Parish stood up. ‘You can sit down now, your usefulness in mindmappery has come to an end for the time being.’
‘Huh.’
‘Okay, let’s take each question in turn. Why only one person a year?’
‘That’s his only day off?’
‘Be serious, Ed.’
‘Sorry, couldn’t resist.’
‘The annual victim must be linked to the date,’ Kowalski said. ‘The 10th September every year is a bit of a give-away.’
‘Richards and I agree. So, if it’s not an anniversary what is it?’
Nobody said anything for a time.
‘Birthday?’ Lola suggested.
‘Okay,
similar to an anniversary, but let’s not forget that serial killers don’t start killing just because they feel like it, there’s usually a trigger, so if he’s killing on his birthday what was the trigger?’
Richards waved her hand. ‘It might not be his birthday.’
‘In which case, we come back to an anniversary, so let’s stick with that for the time being. Next question: Why are the victims aged nineteen?’

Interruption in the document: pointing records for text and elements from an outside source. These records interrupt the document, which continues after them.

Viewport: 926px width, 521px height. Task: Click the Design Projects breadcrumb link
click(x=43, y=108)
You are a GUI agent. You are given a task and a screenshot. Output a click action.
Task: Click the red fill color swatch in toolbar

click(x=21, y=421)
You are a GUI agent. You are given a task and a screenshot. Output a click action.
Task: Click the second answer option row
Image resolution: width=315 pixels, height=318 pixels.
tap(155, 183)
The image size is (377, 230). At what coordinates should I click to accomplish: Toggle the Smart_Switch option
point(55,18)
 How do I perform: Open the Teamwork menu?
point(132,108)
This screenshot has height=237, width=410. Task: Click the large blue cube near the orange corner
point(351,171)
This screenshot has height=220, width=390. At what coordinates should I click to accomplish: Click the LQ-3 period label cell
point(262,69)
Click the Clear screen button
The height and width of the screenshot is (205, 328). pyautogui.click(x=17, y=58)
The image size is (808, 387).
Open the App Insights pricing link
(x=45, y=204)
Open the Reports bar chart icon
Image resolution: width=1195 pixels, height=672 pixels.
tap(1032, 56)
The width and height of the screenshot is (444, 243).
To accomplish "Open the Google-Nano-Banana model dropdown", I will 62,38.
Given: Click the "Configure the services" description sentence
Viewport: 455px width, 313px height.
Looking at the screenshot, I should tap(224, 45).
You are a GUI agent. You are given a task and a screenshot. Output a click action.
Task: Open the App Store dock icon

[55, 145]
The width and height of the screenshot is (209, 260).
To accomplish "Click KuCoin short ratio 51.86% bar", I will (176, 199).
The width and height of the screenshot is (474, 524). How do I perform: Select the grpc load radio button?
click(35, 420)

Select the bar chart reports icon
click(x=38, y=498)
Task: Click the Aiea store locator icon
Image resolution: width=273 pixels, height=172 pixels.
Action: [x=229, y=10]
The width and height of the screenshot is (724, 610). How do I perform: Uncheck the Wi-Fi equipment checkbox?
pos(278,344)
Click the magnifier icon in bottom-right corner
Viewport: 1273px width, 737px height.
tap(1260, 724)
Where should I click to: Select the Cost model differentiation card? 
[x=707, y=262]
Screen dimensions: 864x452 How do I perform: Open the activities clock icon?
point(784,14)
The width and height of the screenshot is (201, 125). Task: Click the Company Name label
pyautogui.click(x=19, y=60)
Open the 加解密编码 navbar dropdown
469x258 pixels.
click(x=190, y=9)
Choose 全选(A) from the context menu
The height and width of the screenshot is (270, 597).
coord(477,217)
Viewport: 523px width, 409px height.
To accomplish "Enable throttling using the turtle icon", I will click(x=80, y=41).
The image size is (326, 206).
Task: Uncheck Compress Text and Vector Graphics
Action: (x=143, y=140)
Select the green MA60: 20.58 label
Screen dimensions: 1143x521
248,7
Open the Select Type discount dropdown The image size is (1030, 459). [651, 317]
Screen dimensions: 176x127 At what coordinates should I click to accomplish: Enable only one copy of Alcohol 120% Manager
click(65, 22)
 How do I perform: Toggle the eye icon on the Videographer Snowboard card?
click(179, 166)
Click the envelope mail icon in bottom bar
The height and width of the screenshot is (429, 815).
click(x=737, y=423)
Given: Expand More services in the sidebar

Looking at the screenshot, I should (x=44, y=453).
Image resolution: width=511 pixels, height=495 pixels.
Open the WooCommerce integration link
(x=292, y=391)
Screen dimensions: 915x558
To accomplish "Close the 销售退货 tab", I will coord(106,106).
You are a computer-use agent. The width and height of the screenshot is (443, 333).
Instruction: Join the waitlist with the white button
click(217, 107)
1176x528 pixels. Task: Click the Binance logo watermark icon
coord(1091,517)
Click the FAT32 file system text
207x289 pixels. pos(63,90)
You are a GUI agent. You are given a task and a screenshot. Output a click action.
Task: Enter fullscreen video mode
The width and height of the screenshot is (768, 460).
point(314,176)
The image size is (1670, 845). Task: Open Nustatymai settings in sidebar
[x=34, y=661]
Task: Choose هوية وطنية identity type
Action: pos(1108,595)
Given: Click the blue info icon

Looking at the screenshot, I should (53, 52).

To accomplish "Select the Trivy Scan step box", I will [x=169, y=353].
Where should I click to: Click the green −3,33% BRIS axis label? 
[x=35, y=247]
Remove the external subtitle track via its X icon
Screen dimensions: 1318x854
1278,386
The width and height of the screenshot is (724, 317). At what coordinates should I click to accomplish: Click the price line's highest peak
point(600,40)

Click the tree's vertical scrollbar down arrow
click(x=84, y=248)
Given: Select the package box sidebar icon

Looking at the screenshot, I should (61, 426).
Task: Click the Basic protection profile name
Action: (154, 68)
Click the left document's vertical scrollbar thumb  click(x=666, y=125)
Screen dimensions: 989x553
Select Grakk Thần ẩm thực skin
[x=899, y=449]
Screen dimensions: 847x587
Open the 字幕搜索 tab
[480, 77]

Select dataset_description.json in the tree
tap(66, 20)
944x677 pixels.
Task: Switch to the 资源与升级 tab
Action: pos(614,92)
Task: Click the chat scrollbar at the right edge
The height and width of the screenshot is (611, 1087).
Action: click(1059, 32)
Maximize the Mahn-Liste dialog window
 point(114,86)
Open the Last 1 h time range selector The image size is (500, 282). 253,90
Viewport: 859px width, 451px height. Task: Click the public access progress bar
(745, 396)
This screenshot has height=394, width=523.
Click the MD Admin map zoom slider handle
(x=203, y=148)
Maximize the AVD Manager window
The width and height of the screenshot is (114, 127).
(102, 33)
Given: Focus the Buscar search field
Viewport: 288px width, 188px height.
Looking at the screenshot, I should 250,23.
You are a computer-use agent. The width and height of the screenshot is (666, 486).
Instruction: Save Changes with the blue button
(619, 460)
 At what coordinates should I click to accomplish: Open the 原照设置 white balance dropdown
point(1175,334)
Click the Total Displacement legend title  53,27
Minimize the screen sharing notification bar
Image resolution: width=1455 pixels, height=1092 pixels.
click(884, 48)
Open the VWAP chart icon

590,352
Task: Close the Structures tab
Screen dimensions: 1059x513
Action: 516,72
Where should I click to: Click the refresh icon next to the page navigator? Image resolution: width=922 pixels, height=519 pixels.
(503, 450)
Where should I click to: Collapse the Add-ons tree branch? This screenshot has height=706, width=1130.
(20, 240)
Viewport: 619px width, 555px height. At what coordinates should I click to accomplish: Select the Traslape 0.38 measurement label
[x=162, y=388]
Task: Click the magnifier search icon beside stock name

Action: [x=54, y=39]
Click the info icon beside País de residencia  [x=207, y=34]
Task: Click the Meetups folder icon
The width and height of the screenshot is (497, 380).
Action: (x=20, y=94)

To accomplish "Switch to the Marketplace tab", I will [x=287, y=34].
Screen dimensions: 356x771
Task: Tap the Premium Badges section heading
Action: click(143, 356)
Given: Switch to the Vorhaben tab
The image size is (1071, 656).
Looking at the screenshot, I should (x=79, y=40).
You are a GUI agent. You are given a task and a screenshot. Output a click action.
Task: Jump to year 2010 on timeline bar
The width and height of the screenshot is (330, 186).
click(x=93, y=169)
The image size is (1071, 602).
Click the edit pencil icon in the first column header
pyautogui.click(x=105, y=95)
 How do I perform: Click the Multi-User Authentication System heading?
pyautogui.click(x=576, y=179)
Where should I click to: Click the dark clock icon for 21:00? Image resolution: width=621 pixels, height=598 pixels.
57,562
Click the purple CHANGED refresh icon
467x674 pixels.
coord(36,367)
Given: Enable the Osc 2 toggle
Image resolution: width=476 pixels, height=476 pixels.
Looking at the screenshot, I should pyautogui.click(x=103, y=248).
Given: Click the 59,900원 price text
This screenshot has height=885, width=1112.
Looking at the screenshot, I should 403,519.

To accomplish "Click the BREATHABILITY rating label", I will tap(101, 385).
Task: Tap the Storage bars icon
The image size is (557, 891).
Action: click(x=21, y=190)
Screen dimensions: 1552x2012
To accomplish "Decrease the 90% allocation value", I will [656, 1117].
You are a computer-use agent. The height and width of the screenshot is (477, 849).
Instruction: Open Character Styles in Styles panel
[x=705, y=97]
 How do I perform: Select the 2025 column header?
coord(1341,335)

‘You’ve missed one,’ Ed said.
‘One and two are linked,’ Kowalski nudged him.
‘Oh yeah.’
‘The only reason that I see for all the victim’s being nineteen is that the anniversary involves a nineteen year-old.’
‘Seems logical,’ Lola agreed.
‘Any other offers?’ Parish said holding the board marker over the third bubble.
No one had anything else.
‘Sold to the lady in the very colourful top.’
‘You don’t think it’s too colourful for work, do you?’
‘Ain’t nothing too colourful,’ Lola said.
‘Excuse me,’ Parish interrupted.
‘Well, you started it. If you thought my top was too colourful you should have said something this morn...’
‘Can we stop talking about Richards’ top?’ Kowalski said. ‘It’s too colourful for the MIT. Now, if you were working Vice it would be fine – the more colours the better – or Robbery, I’m sure it would be okay...’
‘Since when have you been an expert on colours, Ray?’ Ed said laughing. ‘You know zilch about colours.’
‘Yeah, you’re right. What the hell am I doing talking about the colours of women’s tops? See what you’ve done to me Richards, I’m a shadow of the man I used to be.’
‘Don’t blame me, Inspector Parish started it. If...’
‘Stop talking, Richards.’
‘Huh.’
‘Okay, I think we’re agreed that questions 1, 2, 3, 5, and 6 are linked. The victims go missing on the 10th September each year, which is an anniversary of – maybe a teenager dying with the initials AC – on that date in 1984 or before who was aged nineteen.’
There was nodding heads around the table.
‘In which case, we need to go back to 1984 or before to see if we can identify who AC was. If we can do that we’ll be able to find out who’s taking these people.’